Tuesday, October 28, 2008

rosemary wine cake with walnuts and raisins

I came across the recipe for rosemary wine cake with currants in a health magazine. As it is a health magazine, the recipes inside the magazine are supposed to be healthy. In the case of the rosemary wine cake, the recipe requires only 3 tablespoonfuls of butter.

I have modified the recipe slightly as I was not able to find some of the ingredients at the supermarket.

Not to worry, despite the modification in the recipe, the cake turned out fine. If, however, you would like the cake taste more moist, you can omit the inclusion of the crushed walnuts in the cake mixture. Personally, I am fine with the inclusion of the crushed walnuts in the cake mixture.

In fact, this cake turned out so well that when I brought the cake to a dinner on Saturday, 25 October 2008, many of us who ate the cake had a 2nd helping!


Ingredients

1 1/2 cups self-raising flour

1/2 cup plain flour

1/2 tsp salt

1 1/2 tsp baking powder

3 tbsp butter (softened)

3/4 cup castor sugar

1/2 cup peanut oil

1 tsp grated lemon zest

1 tsp vanilla essence

dash of ground cinnamon

1 cup raisins

1/4 cup crushed walnuts

2 tsp dried rosemary leaves

3/4 cup sweet dessert wine


Topping

2 tbsp fine sugar

1/2 cup crushed walnuts


Method

1. Grease a bundt pan with butter/margarine and dust with flour.

2. Sift the flour, salt and baking powder.

3. In a large mixing bowl, beat the butter with the sugar.

4. Add the eggs, 1 at a time.

5. Add the oil, lemon zest, vanilla essence, ground cinnamon, raisins, crushed walnuts and rosemary leaves and mix well.

6. Stir in 1/2 of the flour mixture, then add 1/2 of the wine. Repeat using the remaining flour mixture and remaining wine, mixing just until smooth.

7. Pour the cake mixture into the prepared baking pan.

8. Sprinkle 1/2 of the fine sugar, then the crushed walnuts, then the remaining fine sugar.

9. Bake at 175 degrees celsius for 1 hour. The cake is done when a toothpick inserted into the cake comes out clean.

10. Let the cake cool thoroughly in the baking pan. If you have greased the pan and dusted the pan with flour, you should be able to remove the cake easily. If you have difficulty removing the cake, place the baking pan on top of a hot towel for a few minutes - you should then be able to remove the cake from the pan.

Tips

1. As pre-packed crushed walnuts are not easily available in the supermarket, to crush the walnuts, you can either:-

(a) hit the walnuts (in the packet) with a rolling pin;

(b) use a walnut crusher (like what you see in the photograph below); or

(c) use a chopper/blender.

I prefer using a walnut crusher as the walnuts end up crushed but not ground. If you were to use a chopper/blender, the walnuts tend to end up ground. If you use a rolling pin, well, whether the walnuts end up crushed or ground depends on who you are thinking of as you are hitting the walnuts with the rolling pin.

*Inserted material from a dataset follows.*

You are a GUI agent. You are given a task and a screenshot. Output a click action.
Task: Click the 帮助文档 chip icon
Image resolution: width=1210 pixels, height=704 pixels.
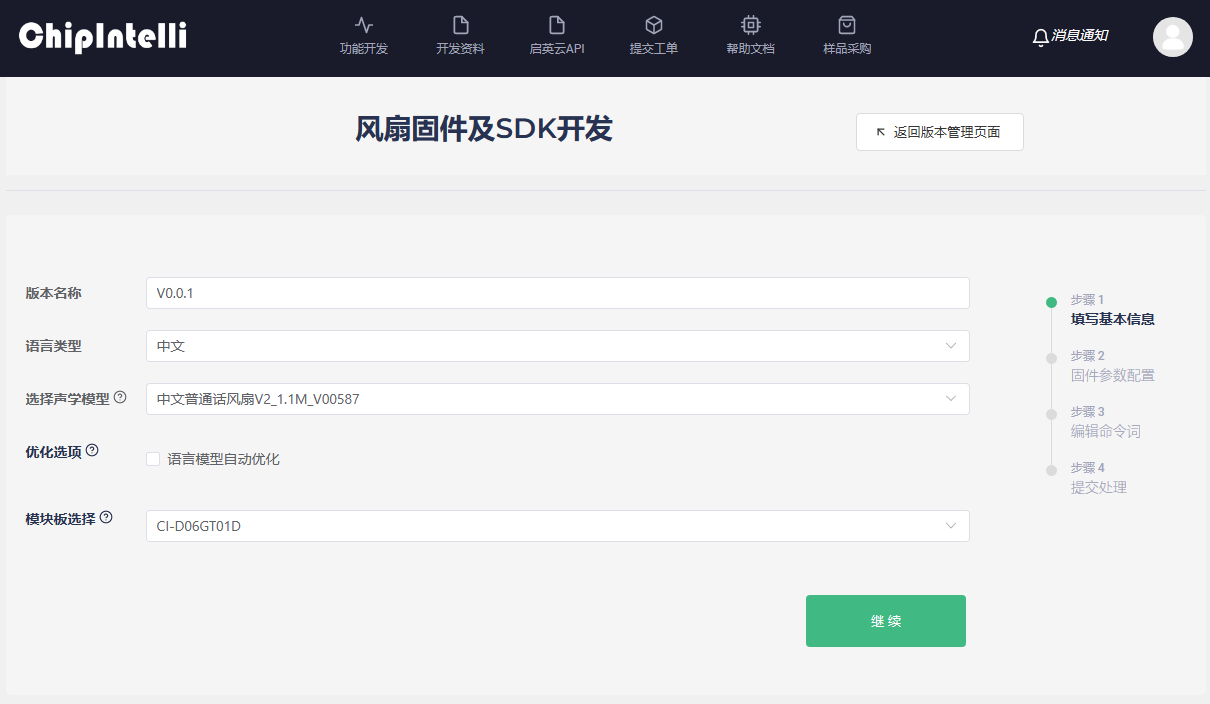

2. If you do not have peanut oil, you can replace it with olive oil. The inclusion of oil makes the cake more moist. My aunt was the one who recommended using peanut oil instead of corn oil when baking cakes. I have found that peanut oil makes the cake very flavourful.

3. If you do not have sweet dessert wine, you can replace it with sweet red wine.

4. The cake goes well with a hot cup of coffee.